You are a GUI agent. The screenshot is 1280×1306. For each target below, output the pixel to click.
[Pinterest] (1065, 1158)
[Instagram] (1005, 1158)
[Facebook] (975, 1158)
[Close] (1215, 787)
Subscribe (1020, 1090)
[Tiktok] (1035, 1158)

==

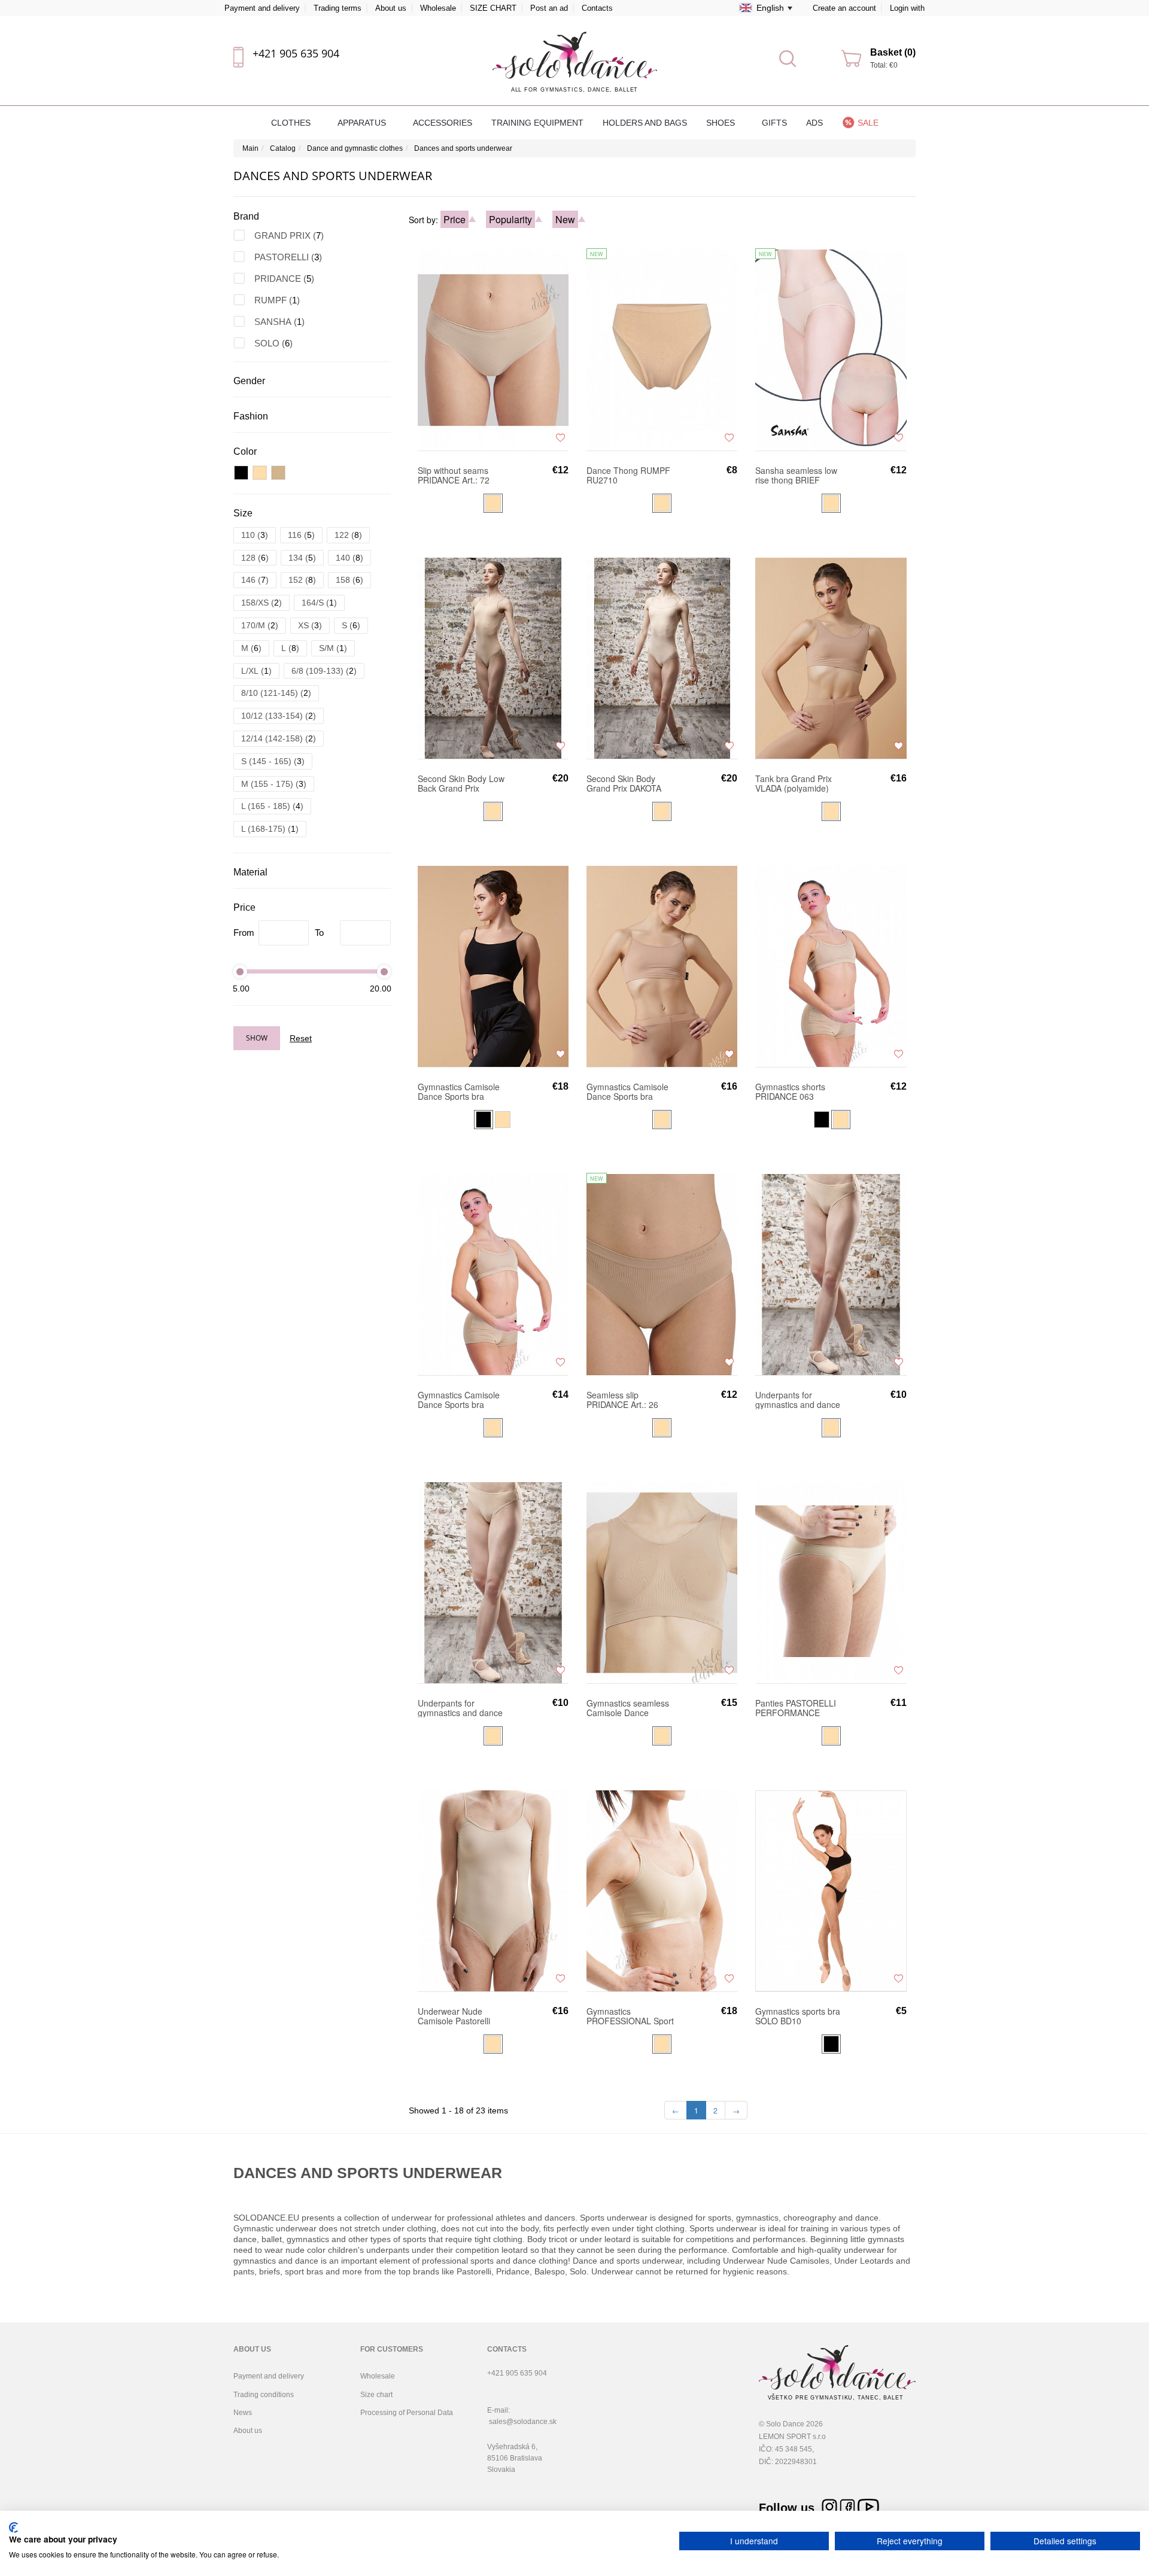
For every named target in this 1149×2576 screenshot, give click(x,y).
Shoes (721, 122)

---

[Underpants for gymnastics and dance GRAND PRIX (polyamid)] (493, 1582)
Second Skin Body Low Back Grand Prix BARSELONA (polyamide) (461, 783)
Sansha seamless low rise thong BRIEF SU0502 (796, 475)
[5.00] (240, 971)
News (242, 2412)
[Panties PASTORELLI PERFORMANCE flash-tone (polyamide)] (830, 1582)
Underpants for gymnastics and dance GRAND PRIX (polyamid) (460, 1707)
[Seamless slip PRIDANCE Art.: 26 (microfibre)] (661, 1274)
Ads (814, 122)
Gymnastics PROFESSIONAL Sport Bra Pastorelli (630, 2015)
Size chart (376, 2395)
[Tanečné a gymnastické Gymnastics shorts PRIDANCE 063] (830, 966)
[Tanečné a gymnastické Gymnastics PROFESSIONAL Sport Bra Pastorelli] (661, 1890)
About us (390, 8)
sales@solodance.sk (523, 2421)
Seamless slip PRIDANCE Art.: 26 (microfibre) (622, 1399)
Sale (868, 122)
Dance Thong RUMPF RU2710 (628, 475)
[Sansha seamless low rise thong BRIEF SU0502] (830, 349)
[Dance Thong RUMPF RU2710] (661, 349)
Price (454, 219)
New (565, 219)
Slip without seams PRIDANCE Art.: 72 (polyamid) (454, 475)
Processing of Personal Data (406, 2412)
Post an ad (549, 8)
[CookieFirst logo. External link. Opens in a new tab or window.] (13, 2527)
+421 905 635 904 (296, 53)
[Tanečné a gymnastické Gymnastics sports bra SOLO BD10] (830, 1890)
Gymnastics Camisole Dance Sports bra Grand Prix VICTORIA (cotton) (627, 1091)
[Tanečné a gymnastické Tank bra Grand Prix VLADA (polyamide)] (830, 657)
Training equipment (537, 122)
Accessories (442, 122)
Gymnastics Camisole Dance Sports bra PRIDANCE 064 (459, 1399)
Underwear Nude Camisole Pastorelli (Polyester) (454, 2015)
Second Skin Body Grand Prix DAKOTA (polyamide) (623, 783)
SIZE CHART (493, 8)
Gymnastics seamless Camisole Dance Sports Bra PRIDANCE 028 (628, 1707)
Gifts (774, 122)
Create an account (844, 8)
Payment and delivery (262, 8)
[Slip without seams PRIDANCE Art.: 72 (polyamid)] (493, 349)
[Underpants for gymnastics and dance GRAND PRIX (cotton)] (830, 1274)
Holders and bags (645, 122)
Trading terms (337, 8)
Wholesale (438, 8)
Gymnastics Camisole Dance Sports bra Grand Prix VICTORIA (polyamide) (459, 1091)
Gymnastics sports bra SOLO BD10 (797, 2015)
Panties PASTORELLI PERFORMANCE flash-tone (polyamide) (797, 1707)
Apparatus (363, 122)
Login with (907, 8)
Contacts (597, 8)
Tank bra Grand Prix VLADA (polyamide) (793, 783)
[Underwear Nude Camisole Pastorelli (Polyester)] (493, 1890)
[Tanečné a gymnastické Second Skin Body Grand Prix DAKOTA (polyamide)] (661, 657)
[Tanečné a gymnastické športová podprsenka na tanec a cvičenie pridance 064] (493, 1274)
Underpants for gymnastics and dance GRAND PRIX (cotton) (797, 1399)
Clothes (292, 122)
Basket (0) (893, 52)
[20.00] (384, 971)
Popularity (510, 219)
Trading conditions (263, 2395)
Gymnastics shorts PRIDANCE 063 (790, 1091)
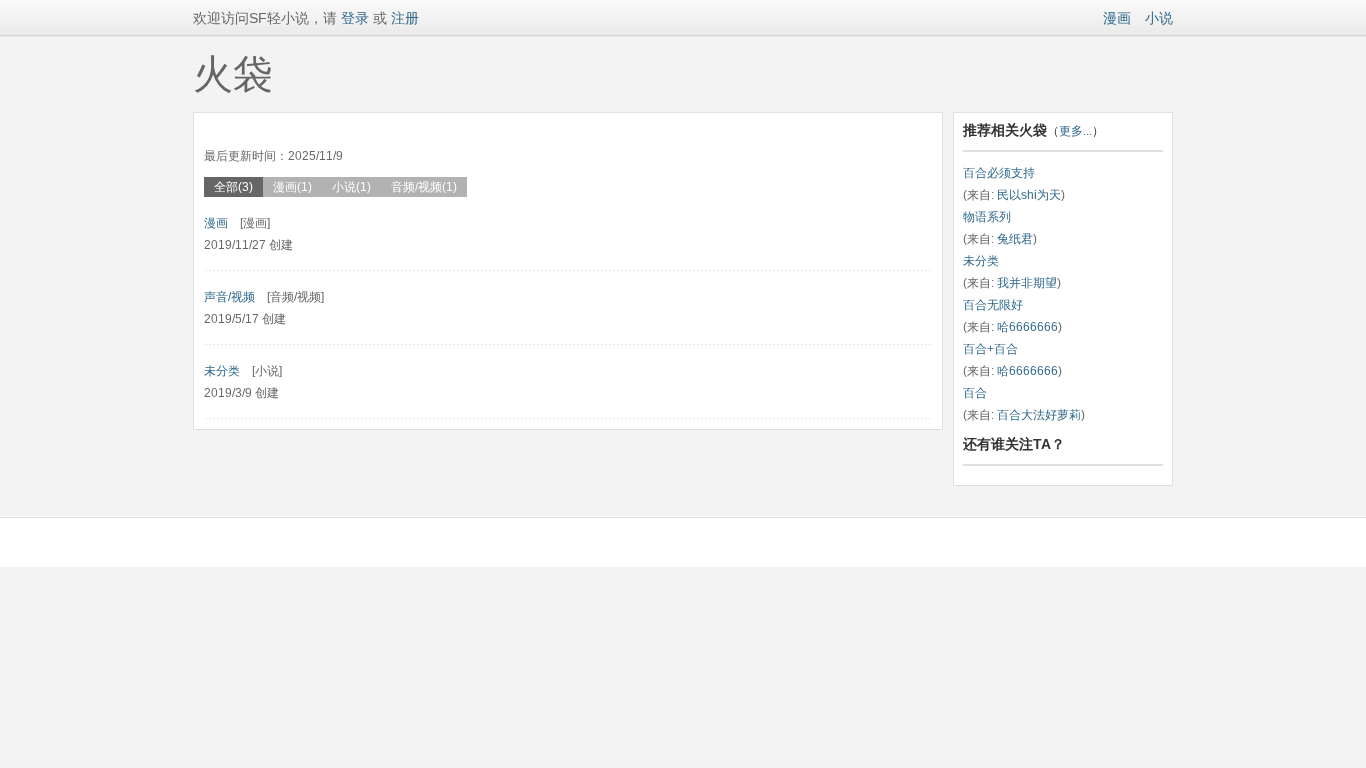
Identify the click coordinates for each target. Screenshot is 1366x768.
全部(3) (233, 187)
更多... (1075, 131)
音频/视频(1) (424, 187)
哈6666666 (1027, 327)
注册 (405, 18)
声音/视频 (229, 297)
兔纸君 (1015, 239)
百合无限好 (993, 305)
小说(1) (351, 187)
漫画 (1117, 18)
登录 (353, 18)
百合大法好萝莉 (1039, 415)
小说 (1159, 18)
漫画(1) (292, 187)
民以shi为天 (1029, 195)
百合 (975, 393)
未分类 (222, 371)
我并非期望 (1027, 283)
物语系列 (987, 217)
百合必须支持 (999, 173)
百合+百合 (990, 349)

| Try it |
Reproducing the whole listing above is not the task. Copy exactly only the lines from the one with "For every named" to the one with "Shoes (721, 122)", both kept.

| Task output |
For every named target in this 1149×2576 screenshot, give click(x,y).
Shoes (721, 122)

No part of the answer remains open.